** Begin EXCERPT PROVIDED **

Compilation album by Dangerous Crew
- Released: November 21, 1995
- Genre: West Coast hip hop; gangsta rap;
- Length: 72:20
- Label: Dangerous; Jive;
- Producer: Ant Banks; Father Dom; J-Dubb; L.A. Dre; Pee-Wee; Shorty B;

The Dangerous Crew chronology
| Dangerous Crew (1988) | Don't Try This at Home (1995) |  |

Singles from Don't Try This at Home
- "Buy You Some" Released: 1995;

= Don't Try This at Home (The Dangerous Crew album) =

Don't Try This at Home is a compilation presented by American rap group The Dangerous Crew. It was released November 21, 1995, on Jive Records and Dangerous Music. The album was produced by Ant Banks, Father Dom, J-Dubb, L.A. Dre, Pee-Wee and Shorty B. It peaked at number 191 on the U.S. Billboard 200, at number 6 on the Billboard Top Heatseekers and at number 23 on the Billboard Top R&B/Hip-Hop Albums. The album features performances by Too Short, Spice 1, MC Breed, Erick Sermon and Goldy.

== Critical reception ==

Allmusic – "The Dangerous Crew's Don't Try This at Home...is a thoroughly enjoyable collection of West Coast hip-hop...the Dangerous Crew has a stellar lineup of MCs and they all contribute their fair share of first-rate rhymes. The production doesn't show much imagination, yet the personalities manage to make Don't Try This at Home an entertaining record."

** End EXCERPT PROVIDED **
** Begin ENTRIES SUPPLIED **

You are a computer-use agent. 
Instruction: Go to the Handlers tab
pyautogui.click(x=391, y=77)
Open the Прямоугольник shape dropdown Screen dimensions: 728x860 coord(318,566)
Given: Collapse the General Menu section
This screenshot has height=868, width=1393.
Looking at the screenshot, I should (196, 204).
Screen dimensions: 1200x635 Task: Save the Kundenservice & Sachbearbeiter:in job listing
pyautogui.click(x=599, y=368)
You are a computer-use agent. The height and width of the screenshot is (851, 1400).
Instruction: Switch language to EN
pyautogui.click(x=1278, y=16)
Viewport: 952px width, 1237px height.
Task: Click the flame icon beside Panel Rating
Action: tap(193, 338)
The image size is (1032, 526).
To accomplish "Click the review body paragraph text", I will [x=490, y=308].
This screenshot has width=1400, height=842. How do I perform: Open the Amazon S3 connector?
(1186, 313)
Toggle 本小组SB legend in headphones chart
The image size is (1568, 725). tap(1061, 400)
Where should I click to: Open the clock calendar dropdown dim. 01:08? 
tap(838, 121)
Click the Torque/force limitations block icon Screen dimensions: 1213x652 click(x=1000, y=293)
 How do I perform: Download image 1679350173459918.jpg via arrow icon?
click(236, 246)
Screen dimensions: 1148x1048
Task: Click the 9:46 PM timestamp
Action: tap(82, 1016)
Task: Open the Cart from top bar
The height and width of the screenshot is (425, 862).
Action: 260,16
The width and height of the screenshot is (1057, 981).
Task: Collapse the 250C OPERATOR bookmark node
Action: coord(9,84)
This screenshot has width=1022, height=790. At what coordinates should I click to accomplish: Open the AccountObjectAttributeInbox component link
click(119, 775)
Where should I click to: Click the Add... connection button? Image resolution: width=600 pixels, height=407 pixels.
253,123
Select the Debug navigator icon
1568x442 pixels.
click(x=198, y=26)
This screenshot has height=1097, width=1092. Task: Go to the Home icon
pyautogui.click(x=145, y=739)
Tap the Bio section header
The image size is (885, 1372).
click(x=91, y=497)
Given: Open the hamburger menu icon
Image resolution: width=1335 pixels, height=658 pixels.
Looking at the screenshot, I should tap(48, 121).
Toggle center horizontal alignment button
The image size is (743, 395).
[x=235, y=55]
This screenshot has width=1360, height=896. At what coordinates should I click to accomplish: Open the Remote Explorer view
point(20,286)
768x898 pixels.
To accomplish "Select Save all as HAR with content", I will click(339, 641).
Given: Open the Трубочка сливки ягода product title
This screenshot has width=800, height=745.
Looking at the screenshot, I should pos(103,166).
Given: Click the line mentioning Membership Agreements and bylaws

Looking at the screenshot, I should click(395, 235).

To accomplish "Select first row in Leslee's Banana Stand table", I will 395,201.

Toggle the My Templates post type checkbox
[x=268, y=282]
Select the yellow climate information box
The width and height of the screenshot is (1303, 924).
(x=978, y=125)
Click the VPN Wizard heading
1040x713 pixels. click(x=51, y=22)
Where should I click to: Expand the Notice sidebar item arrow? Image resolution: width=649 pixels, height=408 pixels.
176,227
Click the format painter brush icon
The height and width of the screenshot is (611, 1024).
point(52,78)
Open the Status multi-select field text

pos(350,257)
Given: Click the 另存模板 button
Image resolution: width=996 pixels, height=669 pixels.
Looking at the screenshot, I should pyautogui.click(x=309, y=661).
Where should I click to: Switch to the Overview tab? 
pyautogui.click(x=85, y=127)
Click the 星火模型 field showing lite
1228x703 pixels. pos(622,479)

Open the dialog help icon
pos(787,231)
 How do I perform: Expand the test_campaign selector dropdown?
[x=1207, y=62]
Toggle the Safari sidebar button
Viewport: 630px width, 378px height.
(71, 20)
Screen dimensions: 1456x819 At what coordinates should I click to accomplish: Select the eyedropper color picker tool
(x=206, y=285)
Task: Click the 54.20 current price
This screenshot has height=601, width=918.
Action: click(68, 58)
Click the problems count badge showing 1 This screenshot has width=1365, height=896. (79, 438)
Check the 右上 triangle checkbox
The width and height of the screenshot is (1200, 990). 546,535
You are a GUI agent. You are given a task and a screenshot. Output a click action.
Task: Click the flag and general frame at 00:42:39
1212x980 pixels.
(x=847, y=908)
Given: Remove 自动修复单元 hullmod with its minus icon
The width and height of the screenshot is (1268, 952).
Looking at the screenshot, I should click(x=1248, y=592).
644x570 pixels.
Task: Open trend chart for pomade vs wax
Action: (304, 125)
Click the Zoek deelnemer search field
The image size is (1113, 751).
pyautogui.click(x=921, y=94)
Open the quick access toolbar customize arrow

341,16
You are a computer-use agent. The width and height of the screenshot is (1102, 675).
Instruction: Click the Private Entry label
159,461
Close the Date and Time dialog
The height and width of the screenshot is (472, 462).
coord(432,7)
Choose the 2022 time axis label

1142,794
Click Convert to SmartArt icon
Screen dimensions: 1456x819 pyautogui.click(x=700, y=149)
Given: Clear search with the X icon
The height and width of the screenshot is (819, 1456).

** End ENTRIES SUPPLIED **

**WHAT NEEDS TO BE DONE**. From the Don't Try This at Home album page, quote the part that opens with the words containing "Singles from Don't" and closes with "Sermon and Goldy.". The rows play no part in what comes next.

**PROBLEM SOLUTION**.
Singles from Don't Try This at Home
- "Buy You Some" Released: 1995;

= Don't Try This at Home (The Dangerous Crew album) =

Don't Try This at Home is a compilation presented by American rap group The Dangerous Crew. It was released November 21, 1995, on Jive Records and Dangerous Music. The album was produced by Ant Banks, Father Dom, J-Dubb, L.A. Dre, Pee-Wee and Shorty B. It peaked at number 191 on the U.S. Billboard 200, at number 6 on the Billboard Top Heatseekers and at number 23 on the Billboard Top R&B/Hip-Hop Albums. The album features performances by Too Short, Spice 1, MC Breed, Erick Sermon and Goldy.